Официант, приняв заказ, поклонился графине. Она отложила меню и закурила тонкую сигаретку.
Извините, – сказал Давид, – я пойду поссу!
Он произнес это громко – так, что на нас обернулись соседи. Потом встал и направился в туалет. Это был бунт, но – с призрачными шансами на успех.
Нельзя вложить в мужчину то, что ему еще не дало время, – улыбнулась Анна Де Вега. – И нельзя получить это от него взамен.
Во взгляде Лидии мне почудился мгновенный отблеск ликования. Замаскированный тайный знак пусть временной, но победы. Она вдруг перегнулась к моему стулу и положила голову мне на плечо.
Извини, ты мне мешаешь, – одернул я ее. Анна лишь усмехалась, все с той же иронией во взгляде. Я подумал, что это у нее теперь навсегда.

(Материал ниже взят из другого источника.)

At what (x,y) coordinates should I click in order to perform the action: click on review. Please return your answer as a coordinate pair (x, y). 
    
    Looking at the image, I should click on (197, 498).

В целом, мы неплохо провели время. Лидия напилась, но вела себя смирно. Лишь в такси она разошлась – смеялась хриплым смехом, очень похоже передразнивала Давида, а потом стала лезть мне в брюки прямо на заднем сиденье.
Я пытался ее оттолкнуть, но она вдруг крикнула во весь голос: – Не мешай, я хочу у тебя отсосать!
То-то смешно водителю, – подумал я, сдаваясь и закрывая глаза…
К концу июня наши отношения перешли в устойчивую фазу. Можно было сказать с уверенностью: я и Адель сделались для Лидии субстанцией дыхания, незаменимым ядом. Мне подумалось даже – что, если бы и я был так же зависим от нее, от ее тела? От ее души, что бы ни было у нее за душой, от ее желаний, настроений, капризов? Быть может, тогда мы обрели бы взаимность, которую все ищут. Что если в нашем веке это и есть истинная формула чувства?
Мысль нравилась мне, в ней была глубина. Мне казалось, я поймал-таки призрака любви за край одежды. Подтащил близко-близко, обменялся с ним взглядами. И… – так и не решился заговорить.
Не решился – или не захотел. Даже больше: почти уже понял, что теперь не захочу никогда. Он едва ли сообщит мне что-то новое по секрету – что-то такое, что порадует слух. Молчать комфортней, подсказывал мне внутренний голос. Такими подсказками не стоило пренебрегать.
При этом я чувствовал: вот ему-то наверняка есть, что сказать. Есть, что выкрикнуть, выплюнуть мне в лицо. И я понимал его – без обид. Конечно же, ему было трудно. Общество потребления выхолостило его сущность, лишило званий, наград, регалий. Он остался последним – наивнейшей из надежд. Его почти перестали принимать всерьез. Он – призрак любви – витал в пространствах, где любви не стало. Это было хуже, чем Пансион в Брайтоне. Там, по крайней мере, ее не было никогда.